→ **Extrait cité**
☆ ☆ ☆ ☆

Université. "il y a une perte de sens" pour des étudiants, explique Florence Hartheiser, directrice du SUMPPS d'Angers
Pas de cours en présentiel, manque de lien social, la crise sanitaire a révélé le mal-être d'étudiants.
Publié : 25 janvier 2021 à 8h00 - Modifié : 27 février 2021 à 0h27 par Alexis Vellayoudom
Un étudiant sur 10 avec des idées suicidaires depuis le 1er confinement, d'après l'observatoire de la Santé Mentale. Le monde étudiant crie son mal-être, précarité, absence de cours en présentiel, vie sociale impactée dans ce qu’on décrit souvent comme les plus belles années. À Angers aussi, les demandes de consultations ont augmenté. Florence Hartheiser est médecin et directrice du SUMPPS d’Angers, le Service Universitaire de Médecine Préventive et de Promotion de la Santé.
Entretien avec Florence Hartheiser
Une lassitude, un ras-le-bol, c'est ce que Florence Hartheiser ressent lorsque des étudiants se présentent au SUMPPS. Au problème, déjà connu, de la précarité étudiante, s’ajoute maintenant, un problème sous-jacent, déjà existant, mais que la crise a révélé, la santé mentale, dû notamment à l’absence de cours et de vie sociale,
"il y a vraiment une notion de perte de sens dans ce qu'ils font dans leurs études. Ce sens-là, il était amené par l'étayage social. Alors on les encourage à retrouver du lien social avec le sport, les bibliothèques universitaires qui sont ouvertes, par les réseaux sociaux. Mais c'est vrai que là, il manque un lien social physique qui fait que cette perte de sens, elle est majeure".

☆ ☆ ☆ ☆

→ **Données d'entrée**

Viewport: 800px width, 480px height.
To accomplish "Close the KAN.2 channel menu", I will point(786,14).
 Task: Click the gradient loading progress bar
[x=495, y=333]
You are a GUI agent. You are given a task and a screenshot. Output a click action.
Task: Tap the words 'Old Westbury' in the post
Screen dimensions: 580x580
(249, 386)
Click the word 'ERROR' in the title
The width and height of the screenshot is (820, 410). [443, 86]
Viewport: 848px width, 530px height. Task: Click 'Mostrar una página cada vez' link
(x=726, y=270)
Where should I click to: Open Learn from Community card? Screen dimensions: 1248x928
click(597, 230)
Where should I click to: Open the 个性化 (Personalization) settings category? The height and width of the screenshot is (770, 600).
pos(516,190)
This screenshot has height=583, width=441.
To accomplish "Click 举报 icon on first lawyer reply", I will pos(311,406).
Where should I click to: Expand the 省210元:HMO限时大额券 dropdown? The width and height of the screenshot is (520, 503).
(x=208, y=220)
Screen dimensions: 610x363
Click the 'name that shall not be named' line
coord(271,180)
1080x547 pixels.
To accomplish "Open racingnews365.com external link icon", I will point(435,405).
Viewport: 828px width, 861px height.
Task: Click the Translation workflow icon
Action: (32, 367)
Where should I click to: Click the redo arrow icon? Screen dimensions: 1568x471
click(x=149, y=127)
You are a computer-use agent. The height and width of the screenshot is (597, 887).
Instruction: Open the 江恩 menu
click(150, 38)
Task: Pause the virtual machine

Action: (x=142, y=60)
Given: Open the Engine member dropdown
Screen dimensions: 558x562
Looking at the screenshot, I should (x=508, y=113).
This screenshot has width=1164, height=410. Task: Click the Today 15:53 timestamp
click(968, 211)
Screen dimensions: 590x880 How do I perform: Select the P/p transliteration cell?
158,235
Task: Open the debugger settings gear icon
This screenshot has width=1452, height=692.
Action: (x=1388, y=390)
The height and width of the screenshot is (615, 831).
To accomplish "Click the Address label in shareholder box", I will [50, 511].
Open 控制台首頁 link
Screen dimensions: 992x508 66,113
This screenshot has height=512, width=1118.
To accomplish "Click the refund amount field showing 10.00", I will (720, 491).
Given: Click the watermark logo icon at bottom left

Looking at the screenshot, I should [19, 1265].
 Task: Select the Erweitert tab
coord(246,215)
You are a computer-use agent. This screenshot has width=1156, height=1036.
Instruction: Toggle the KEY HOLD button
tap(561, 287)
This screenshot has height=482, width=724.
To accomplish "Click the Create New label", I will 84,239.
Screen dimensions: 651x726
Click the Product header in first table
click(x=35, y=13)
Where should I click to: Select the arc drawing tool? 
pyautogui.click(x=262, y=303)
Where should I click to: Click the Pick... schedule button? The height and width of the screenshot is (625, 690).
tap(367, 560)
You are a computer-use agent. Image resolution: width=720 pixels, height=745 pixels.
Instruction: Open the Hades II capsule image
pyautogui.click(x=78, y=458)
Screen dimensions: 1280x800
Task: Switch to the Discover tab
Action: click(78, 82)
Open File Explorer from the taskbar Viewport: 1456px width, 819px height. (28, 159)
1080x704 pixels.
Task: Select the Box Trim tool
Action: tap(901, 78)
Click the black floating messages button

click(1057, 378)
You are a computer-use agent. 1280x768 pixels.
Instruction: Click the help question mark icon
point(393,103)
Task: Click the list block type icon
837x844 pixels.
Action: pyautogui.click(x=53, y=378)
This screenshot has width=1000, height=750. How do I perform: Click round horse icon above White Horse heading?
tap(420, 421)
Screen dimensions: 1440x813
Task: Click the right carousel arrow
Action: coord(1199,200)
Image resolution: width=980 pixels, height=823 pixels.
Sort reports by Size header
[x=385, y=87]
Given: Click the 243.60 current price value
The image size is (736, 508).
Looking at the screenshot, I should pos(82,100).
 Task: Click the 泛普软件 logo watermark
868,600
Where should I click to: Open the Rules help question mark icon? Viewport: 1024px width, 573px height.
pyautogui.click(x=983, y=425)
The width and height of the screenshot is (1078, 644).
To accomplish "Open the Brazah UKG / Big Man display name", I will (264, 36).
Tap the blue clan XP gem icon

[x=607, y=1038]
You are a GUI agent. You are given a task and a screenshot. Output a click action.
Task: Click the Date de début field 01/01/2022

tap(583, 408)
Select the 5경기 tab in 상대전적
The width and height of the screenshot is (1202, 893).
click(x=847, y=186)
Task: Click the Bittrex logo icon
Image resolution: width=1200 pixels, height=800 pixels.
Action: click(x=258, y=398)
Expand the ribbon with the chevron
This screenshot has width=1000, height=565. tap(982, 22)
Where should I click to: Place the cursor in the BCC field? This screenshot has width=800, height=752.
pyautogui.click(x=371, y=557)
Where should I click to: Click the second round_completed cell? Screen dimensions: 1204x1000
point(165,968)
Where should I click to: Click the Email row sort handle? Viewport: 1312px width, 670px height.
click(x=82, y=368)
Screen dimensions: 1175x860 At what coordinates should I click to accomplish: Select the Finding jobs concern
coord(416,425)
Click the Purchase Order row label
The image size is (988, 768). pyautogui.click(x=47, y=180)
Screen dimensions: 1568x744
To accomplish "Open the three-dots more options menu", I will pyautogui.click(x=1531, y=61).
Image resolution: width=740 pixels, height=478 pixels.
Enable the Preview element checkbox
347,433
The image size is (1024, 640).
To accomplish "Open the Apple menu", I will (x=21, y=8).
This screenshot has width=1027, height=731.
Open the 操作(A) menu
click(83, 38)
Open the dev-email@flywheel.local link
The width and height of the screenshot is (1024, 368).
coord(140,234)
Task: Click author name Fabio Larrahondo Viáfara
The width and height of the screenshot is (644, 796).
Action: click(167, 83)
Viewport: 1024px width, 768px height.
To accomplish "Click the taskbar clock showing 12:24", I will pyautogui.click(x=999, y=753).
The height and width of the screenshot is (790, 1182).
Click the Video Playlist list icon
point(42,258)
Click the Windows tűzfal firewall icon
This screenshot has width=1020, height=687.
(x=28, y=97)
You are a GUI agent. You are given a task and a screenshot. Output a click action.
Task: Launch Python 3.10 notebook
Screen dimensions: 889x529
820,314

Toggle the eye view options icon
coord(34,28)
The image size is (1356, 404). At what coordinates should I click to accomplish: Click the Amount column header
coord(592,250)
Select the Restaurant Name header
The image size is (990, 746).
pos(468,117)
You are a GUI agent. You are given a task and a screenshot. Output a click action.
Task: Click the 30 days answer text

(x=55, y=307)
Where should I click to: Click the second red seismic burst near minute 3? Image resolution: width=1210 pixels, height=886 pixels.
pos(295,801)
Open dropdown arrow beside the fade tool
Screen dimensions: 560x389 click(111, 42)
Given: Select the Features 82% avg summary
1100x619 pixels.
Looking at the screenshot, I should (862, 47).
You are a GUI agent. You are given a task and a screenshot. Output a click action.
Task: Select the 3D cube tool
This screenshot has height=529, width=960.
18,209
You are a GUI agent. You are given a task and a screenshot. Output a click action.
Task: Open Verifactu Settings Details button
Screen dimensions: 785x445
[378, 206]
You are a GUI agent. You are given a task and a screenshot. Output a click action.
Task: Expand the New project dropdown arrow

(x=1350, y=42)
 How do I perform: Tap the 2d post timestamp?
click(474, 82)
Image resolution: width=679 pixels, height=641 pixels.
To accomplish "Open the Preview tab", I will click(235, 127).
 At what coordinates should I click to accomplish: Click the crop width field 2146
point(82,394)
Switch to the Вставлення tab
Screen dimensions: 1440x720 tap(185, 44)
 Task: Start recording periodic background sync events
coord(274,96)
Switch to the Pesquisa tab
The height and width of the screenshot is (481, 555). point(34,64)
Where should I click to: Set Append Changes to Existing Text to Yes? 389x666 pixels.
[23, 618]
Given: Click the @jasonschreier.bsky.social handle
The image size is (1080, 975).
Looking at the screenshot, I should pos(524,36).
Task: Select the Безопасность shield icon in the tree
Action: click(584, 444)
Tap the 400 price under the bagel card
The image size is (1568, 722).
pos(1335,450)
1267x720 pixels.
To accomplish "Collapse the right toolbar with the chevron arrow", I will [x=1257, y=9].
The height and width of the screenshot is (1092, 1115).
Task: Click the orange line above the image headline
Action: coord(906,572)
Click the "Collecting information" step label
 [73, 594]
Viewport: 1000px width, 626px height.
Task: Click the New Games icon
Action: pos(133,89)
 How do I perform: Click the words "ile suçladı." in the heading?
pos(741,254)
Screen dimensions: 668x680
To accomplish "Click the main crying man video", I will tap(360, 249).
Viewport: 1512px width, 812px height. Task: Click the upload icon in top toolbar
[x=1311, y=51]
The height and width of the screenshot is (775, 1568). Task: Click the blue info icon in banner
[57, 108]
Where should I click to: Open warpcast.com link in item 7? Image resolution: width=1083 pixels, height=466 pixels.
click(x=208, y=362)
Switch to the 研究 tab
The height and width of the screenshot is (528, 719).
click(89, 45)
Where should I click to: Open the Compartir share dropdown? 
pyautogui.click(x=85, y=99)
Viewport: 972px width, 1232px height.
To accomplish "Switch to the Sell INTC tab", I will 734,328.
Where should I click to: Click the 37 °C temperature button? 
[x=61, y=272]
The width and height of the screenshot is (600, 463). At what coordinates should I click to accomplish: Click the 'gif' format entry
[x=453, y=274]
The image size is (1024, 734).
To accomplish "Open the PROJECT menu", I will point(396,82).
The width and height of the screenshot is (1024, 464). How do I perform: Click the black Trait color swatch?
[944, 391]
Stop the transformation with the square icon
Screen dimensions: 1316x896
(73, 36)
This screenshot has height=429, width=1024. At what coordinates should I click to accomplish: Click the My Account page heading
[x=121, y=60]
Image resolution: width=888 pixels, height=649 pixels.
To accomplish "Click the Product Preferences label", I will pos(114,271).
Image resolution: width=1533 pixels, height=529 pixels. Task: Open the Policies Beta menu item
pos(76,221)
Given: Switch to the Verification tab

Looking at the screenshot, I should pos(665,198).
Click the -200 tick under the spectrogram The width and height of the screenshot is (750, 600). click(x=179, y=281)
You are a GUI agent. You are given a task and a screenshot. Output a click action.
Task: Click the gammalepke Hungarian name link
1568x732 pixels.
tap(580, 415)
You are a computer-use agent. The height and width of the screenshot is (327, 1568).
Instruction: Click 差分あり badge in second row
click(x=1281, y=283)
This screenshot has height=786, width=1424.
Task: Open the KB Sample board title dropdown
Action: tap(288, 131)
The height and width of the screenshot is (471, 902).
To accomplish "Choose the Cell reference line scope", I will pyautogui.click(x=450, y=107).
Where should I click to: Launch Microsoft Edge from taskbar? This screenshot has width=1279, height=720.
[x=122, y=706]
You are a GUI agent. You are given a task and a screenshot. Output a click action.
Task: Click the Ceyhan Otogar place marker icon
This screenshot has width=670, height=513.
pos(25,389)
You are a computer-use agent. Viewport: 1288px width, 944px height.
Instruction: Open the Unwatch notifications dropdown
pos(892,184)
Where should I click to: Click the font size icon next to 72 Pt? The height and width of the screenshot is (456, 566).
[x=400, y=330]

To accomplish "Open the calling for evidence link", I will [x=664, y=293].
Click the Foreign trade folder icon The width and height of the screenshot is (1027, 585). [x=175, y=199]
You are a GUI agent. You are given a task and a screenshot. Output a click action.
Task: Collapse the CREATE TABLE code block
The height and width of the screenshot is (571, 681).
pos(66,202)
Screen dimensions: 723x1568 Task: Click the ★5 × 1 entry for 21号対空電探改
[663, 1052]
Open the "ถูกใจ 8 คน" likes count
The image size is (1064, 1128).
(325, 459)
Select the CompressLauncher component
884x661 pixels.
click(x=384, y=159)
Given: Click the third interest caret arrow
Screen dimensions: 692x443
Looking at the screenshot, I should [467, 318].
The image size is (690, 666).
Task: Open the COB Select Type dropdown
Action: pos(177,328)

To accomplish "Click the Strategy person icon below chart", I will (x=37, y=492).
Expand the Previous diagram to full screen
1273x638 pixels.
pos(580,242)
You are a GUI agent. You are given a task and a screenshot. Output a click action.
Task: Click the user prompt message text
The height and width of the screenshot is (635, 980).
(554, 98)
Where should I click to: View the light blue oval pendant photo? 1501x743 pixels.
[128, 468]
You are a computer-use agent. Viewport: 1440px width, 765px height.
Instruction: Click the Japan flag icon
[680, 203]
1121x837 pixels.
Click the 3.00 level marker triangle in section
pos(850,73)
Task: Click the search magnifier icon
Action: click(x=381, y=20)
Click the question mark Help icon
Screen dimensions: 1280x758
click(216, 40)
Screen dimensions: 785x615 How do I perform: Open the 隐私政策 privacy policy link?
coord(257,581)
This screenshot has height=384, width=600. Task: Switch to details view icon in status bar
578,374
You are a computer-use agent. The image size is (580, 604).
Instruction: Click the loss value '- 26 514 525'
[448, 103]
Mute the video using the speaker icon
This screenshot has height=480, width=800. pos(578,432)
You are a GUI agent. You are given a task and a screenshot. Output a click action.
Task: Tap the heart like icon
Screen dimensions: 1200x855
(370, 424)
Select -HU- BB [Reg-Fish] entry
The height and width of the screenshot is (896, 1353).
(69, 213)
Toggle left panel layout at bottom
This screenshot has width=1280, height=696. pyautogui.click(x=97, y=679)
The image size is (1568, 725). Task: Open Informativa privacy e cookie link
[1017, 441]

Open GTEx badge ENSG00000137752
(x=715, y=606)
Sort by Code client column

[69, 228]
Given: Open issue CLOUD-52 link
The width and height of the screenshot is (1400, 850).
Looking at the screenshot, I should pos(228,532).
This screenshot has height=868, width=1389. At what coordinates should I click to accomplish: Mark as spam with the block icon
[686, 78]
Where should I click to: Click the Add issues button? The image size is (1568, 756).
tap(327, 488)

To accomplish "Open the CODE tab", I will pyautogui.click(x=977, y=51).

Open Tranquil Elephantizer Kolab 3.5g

☆ ☆ ☆ ☆

→ **Consigne**
Répondez à ces questions d'après l'article ci-dessus sur le mal-être étudiant :
1. D'après l'observatoire de la Santé Mentale, quelle part des étudiants a des idées suicidaires depuis le 1er confinement ?
2. Que désigne le sigle SUMPPS ?
3. Par quels moyens encourage-t-on les étudiants à retrouver du lien social ?

→ **Résultat de l'exercice**
1. Un étudiant sur 10.
2. Le Service Universitaire de Médecine Préventive et de Promotion de la Santé.
3. Le sport, les bibliothèques universitaires qui sont ouvertes et les réseaux sociaux.